For most Yalies, a visit to the pharmacy often means a long wait in the cramped entryway of the University Health Services building. For me and other HIV-positive Yalies, however, it’s usually much worse.

We have to trudge down to the Walgreens on York Street to wait in even longer lines, often only to hear that our prescriptions cannot yet be filled because of problems with our insurance. This ritual inconvenience then triggers a complicated morass of communications with a host of bureaucrats from York Street to Hillhouse Avenue to Hartford, sometimes even to Walgreens headquarters in Chicago. As I write this, I’ve just — finally — received a refill I ordered over a month ago.

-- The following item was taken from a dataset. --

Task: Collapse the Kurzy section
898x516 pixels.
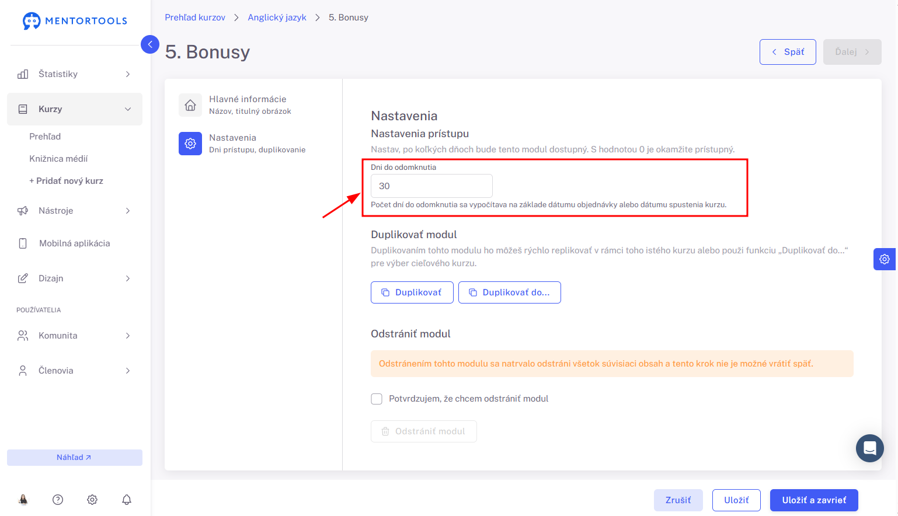Action: click(x=75, y=109)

Why the endless hassle? Because the Yale Health Plan’s Prescription PLUS plan covers only 80 percent of our prescription drug costs. The remaining 20 percent amounts to about $500 every month for most HIV-positive patients. Living on a graduate student stipend of about $2,000 per month, I’m forced to rely on a targeted state welfare program to make up the difference.

This publicly funded program cannot distribute funds through private-membership pharmacies such as the one at YUHS. And so I trudge to Walgreens, where most pharmacy employees believe the store never accepts Yale insurance under any circumstances. It falls mostly to me to inform them that I fall in an unusual but crucial exception to that policy — and to walk them through the steps they have to take in their own computer system to execute this unusual billing arrangement.

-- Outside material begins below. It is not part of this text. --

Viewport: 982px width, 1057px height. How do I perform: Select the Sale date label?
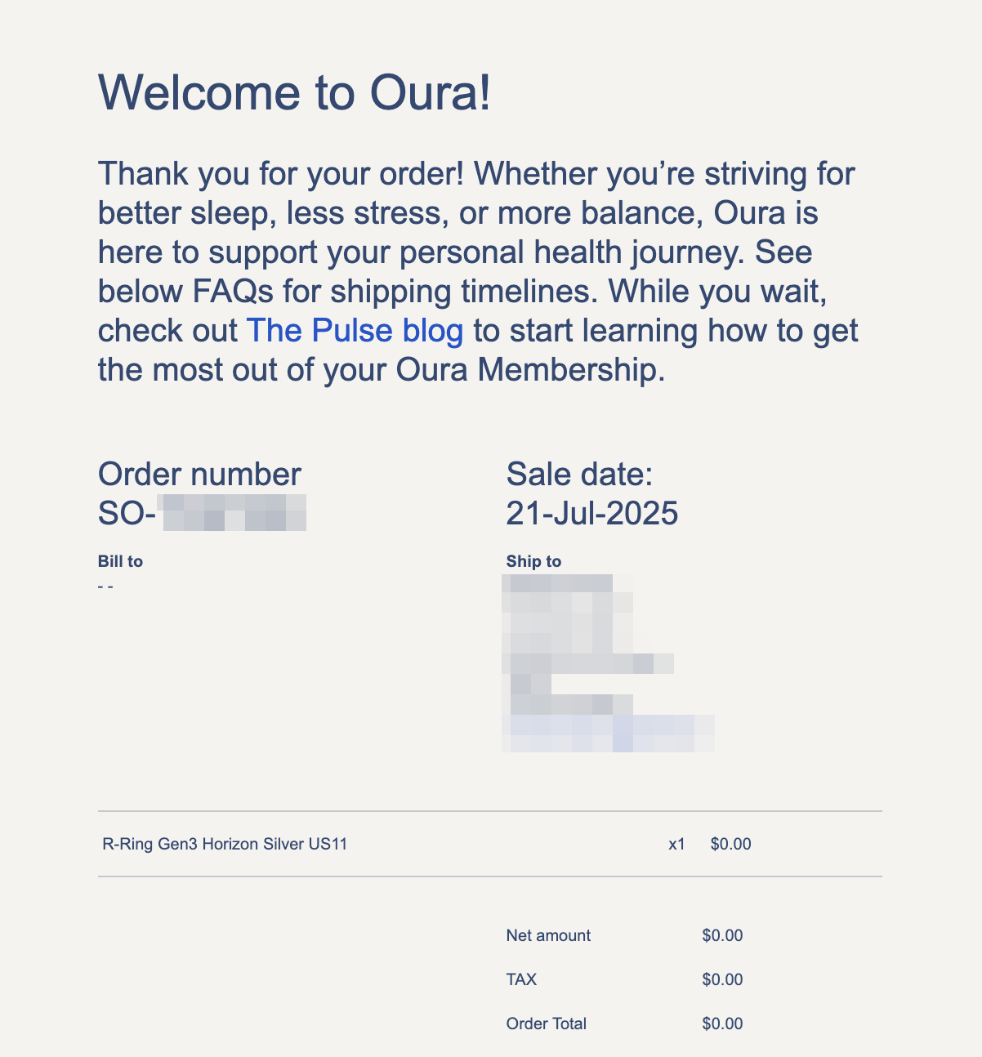pyautogui.click(x=579, y=474)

And get this: I’m actually lucky because my chronic illness happens to be HIV.

Students and staff with other expensive-to-treat chronic illnesses often are not eligible for state assistance such as the programs targeted at HIV. While Prescription PLUS leaves me with a burden measured in hours, arguments and occasionally (and dangerously) missed doses, the burden borne by other chronically ill Yalies is also measured in dollars.

For all of us, this adds up to a massive distraction from our teaching and research work. It lengthens our time here and disrupts our focus, even beyond what would be medically required by the chronic condition alone. Simply put, Prescription PLUS in its current form doesn’t just fail to foster Yale’s core mission when it comes to the chronically ill. It actually impedes it.

Nor does Prescription PLUS serve healthier students very well. Between its roughly $750 annual premium and $100 deductible, Prescription PLUS enrollees won’t break even unless the full retail value of their annual pharmaceutical costs approaches $1,100. Few routine drugs cost that much. Even after the recent increase in birth control costs, for example, it still makes more financial sense for most sexually active Yale women not to enroll in Prescription PLUS.

With fewer enrollees at the healthy end of the scale, the greater financial burden of the chronically ill must be borne largely by them and the University alone, assisted only by those students who are excessively cautious or who forget to opt out each term.

A revamped prescription drug plan could better serve both chronically ill and healthier students. There are several options the administration might consider. The premium could be reduced or, for Ph.D. students, eliminated. Alternatively, the administration might reduce the copay costs to a lower percentage rate or — as other universities do — move from a percentage to a flat-rate system, charging a fixed copay for a month’s worth of prescriptions.

Each of these options would result in a plan that makes more financial sense for healthier students, resulting in greater enrollment. Plus such changes would sharply reduce the extraordinary financial burden currently borne by chronically ill students. Moreover, the expense of insuring chronically ill students would be distributed across a wider population than is currently the case. And each of these options would mitigate Yale’s current policy of outsourcing 20 percent of the cost of treating its HIV-positive students to under-resourced state governments. This is not a small consideration in these times of tight public finances and of popular anxiety that rich universities are unduly hoarding their endowments.

Each option presents its own strengths and weaknesses, each of which should be debated in more detail. But any of these would improve upon the current Prescription PLUS plan, which serves almost no one very well.

Michael Yarbrough is a fourth-year graduate student in the Sociology Department.